Here is another axiom: any economical antidote for aging will be shunned in place of high-yield technologies.

That is precisely what happened to Longevinex®, a nutraceutical company that was the first to undergo animal testing to see how well it switched longevity genes.

In 2008 researchers took three groups of laboratory mice and gave them a calorie-restricted diet, a normal diet + resveratrol or a normal diet + Longevinex®.  A global gene array was conducted.  The results were striking but never saw the light of day in the news press.

12-week study

  • Genes differentiated by calorie restriction (CR): 198 (831 if calorie restricted over a 3-year lifetime)
  • Genes differentiated by resveratrol: 225
  • Genes differentiated by Longevinex®: 1711

The Longevinex® matrix of nutraceuticals not only activated 9-fold more genes than resveratrol or a calorie restricted diet over the short term but it differentiated (expressed or silenced) 82% of the genes (677 of 831) activated by life-long CR.

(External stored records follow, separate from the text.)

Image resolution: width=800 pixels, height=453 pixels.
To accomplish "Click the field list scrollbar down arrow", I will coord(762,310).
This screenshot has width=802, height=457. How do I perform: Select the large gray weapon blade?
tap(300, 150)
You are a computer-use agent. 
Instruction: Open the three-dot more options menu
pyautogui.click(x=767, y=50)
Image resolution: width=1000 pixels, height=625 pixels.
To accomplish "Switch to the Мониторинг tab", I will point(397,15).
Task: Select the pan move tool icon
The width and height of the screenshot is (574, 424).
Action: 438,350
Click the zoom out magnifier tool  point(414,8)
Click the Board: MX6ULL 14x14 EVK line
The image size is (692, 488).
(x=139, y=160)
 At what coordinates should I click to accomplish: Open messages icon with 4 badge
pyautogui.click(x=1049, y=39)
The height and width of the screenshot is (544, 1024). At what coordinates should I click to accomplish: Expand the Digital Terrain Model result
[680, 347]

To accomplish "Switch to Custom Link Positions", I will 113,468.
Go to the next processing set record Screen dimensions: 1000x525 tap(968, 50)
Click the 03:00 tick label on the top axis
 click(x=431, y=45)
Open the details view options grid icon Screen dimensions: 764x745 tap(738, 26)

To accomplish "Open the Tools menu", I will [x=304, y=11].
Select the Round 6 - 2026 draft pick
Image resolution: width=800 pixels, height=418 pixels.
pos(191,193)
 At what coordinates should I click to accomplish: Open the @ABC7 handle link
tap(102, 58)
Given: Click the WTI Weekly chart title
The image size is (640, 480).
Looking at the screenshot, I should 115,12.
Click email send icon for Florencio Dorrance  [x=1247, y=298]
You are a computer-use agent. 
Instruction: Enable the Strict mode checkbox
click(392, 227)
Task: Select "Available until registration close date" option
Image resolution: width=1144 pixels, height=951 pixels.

Epigenetically this is the closest thing to a molecular mimic of CR that has been tested to date.  If this effect can be achieved in humans, they wouldn’t have to wait a lifetime for its full effect like with CR.

The Longevinex® pill has achieved more scientifically than the billionaires at Google have achieved to date.

But Longevinex® doesn’t have any oligarchs backing it.  It is not part of the elite club that is creating a lot of ink for news outlets.  In fact, oligarchs own the news media.

In ancient Egypt workers toiled to build pyramids to house the bodies of kings and queens who would be carried to the after-life in ornate sarcophagi.  The pyramid builders and the remaining masses were left behind.  Not much as changed since then.

Disclosure: Bill Sardi is managing partner for Longevinex®, a nutraceutical company based in Las Vegas, Nevada.